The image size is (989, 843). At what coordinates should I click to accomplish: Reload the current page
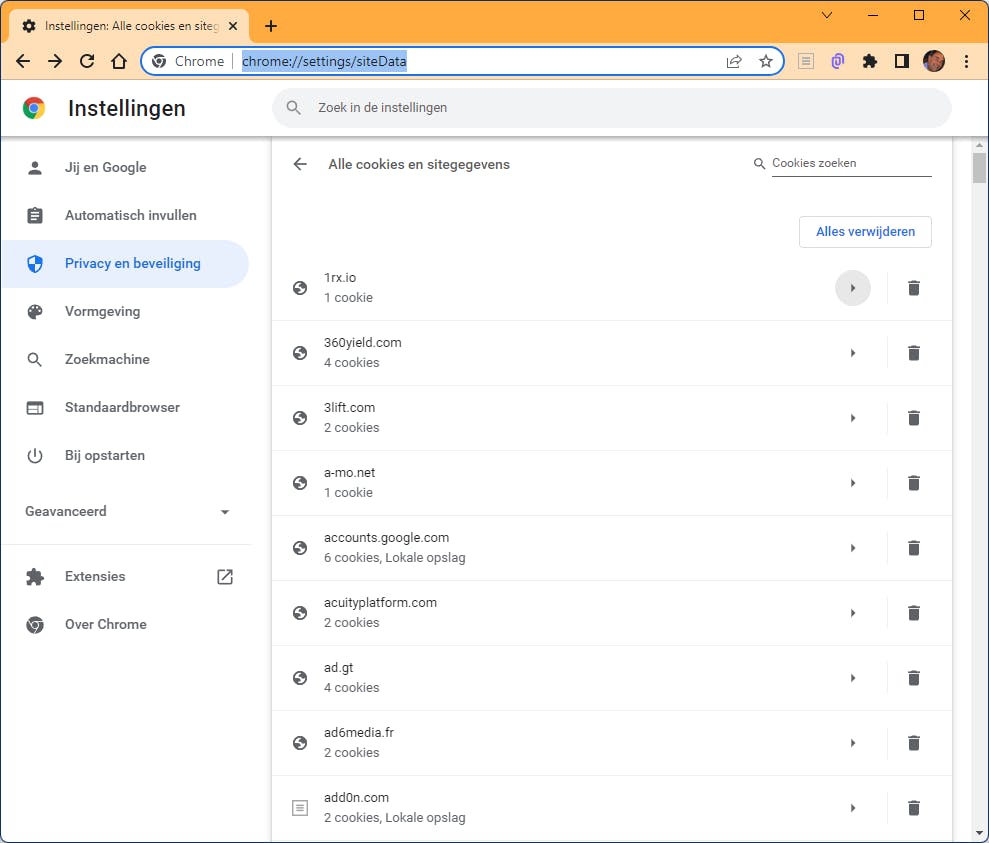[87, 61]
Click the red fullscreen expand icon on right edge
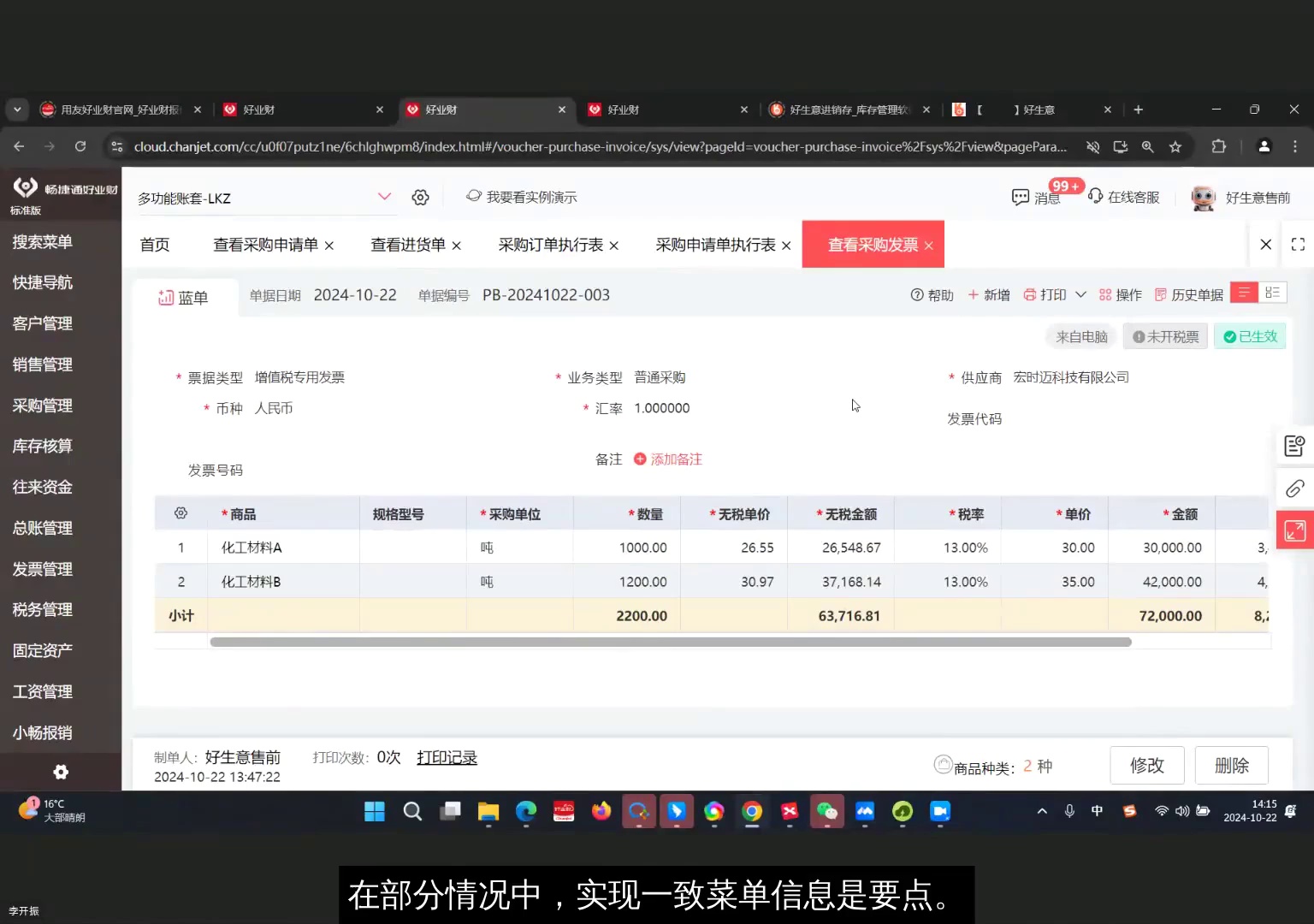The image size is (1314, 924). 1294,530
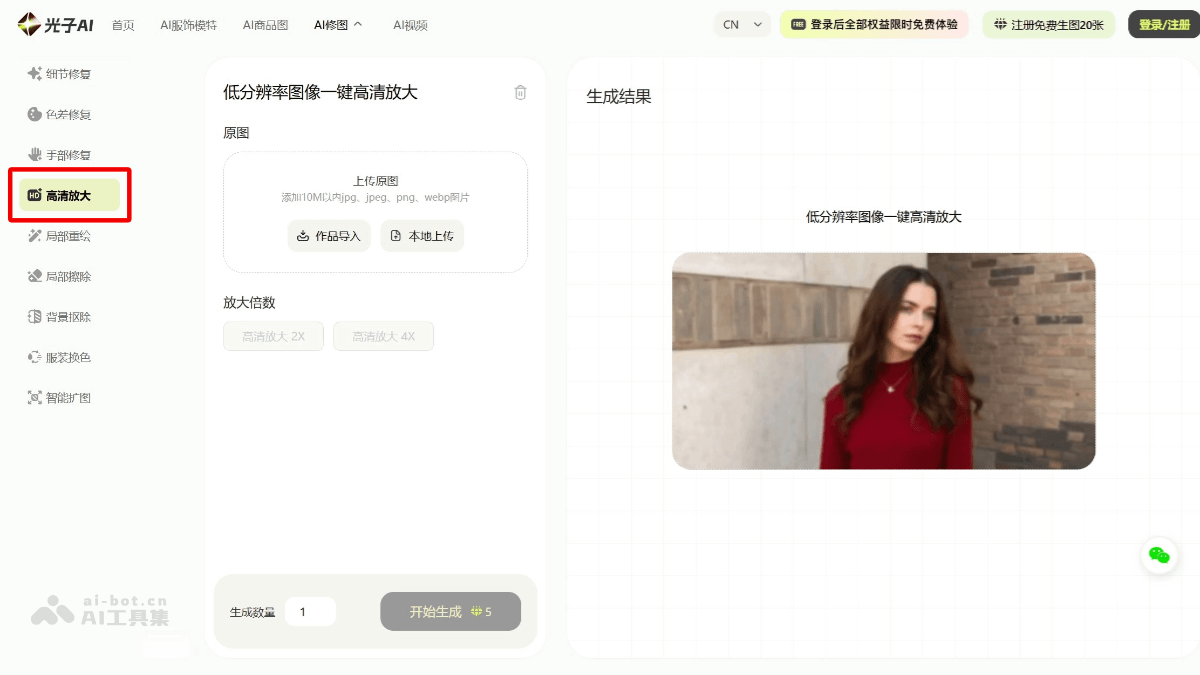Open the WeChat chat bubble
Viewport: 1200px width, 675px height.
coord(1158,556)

▶ _Exercise requirements_
The reply should hold every record, unchanged, and no pictures.

▶ _Task solution_
The image size is (989, 843). At what coordinates should I click to accomplish: Reload the current page
[87, 61]
Click the red fullscreen expand icon on right edge
The image size is (1314, 924). 1294,530
Open the WeChat chat bubble
Viewport: 1200px width, 675px height.
coord(1158,556)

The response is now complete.